I could be anywhere, and it could be any time of day. I have
no idea what's going on. If knowledge is power, I am a weakling. It is almost
liberating: if I have no power, I cannot fail.
I sit up and the back of my head aches from lying on the
cold, icy floor. Reaching back, I can at least be reassured that the blood is
not from my own skull. A brief check all over suggests I am uninjured, except
for returning to consciousness in a pitch-black place surrounded by the stench
of Brasso and Death.
I reach out, my trembling hands not wanting to find anything
in the dark and knowing they will. There, a few inches to my left, a hand, cold
and stiff with rigor. I have small hands, this is smaller. I grasp it for a
moment, as if I could restore life by wishing, then drop it with disgust and
horror.
There is no light and death is close by. Uncertain of
anything at all, I resolve to stand and investigate. My legs ache, stiff and
bruised but after slipping in blood I make it to my feet. Shuffling, not
knowing what I might find, my shoes make contact with hair, clothes and the
corpses of I couldn't possibly guess how
many people.
In my nose the stink of oil and ammonia, metal and rotting
soft tissue as I try to move around. I tread on a hand and stumble forward.

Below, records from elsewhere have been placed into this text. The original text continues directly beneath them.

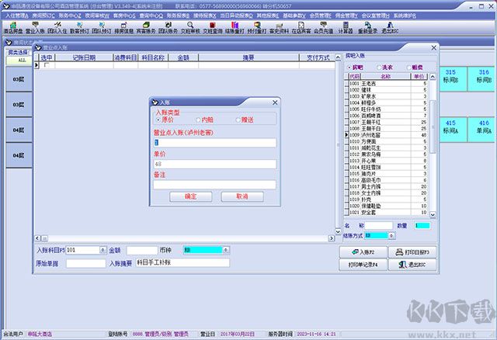This screenshot has width=497, height=340.
Task: Click the 确定 button in the dialog
Action: point(190,196)
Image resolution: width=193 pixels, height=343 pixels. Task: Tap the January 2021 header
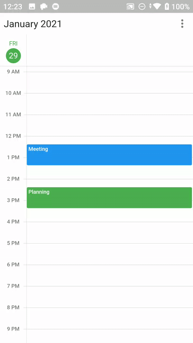(x=32, y=24)
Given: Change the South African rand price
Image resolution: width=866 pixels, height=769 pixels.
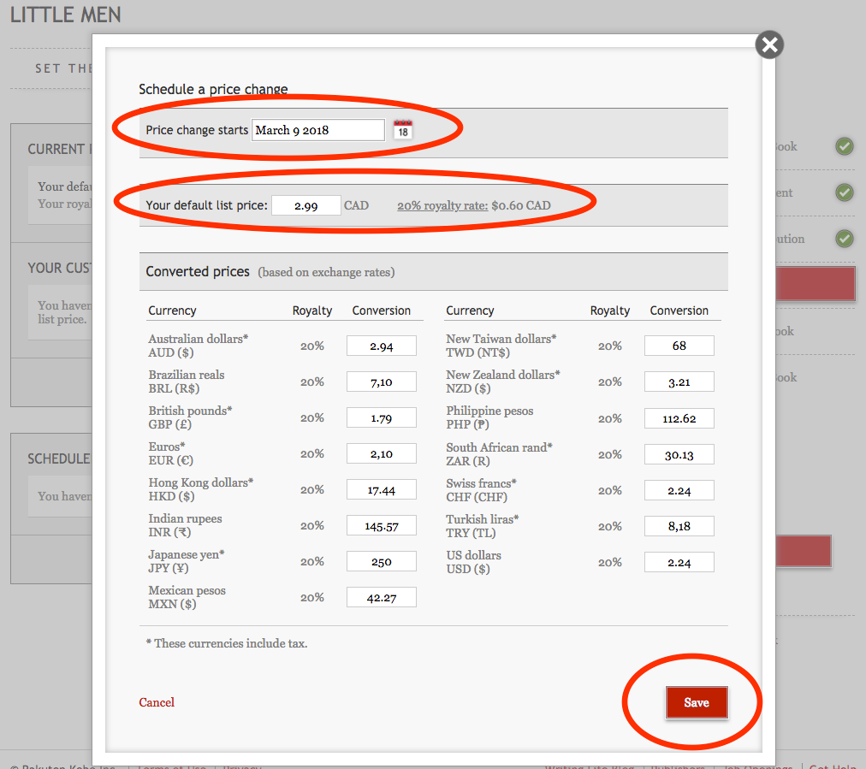Looking at the screenshot, I should click(679, 454).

Instead of hitting the floor, I crack my head on a concrete wall and sprain my
wrist in the attempt to break my fall.
The surprise of it brings me to my senses and now I remember.
They came for us. I never thought they would, because we
didn't do anything wrong. They came for us just the same.
There is nothing in my stomach to lose, but my muscles spasm
into painful dry heaves just the same.
They came for us. I never thought they would, because we
weren't the ones they wanted. We weren't dangerous, we weren't radical. We were
good people who lived quiet lives, not agitators or criminals. We didn't sign
petitions or go on marches. They came for us just the same.
I lean against the cold wall, improbably the only living creature
in a roomful of people.
I remember. I remember what I'd forced myself to forget: how
they came for us because they'd already come for everyone else.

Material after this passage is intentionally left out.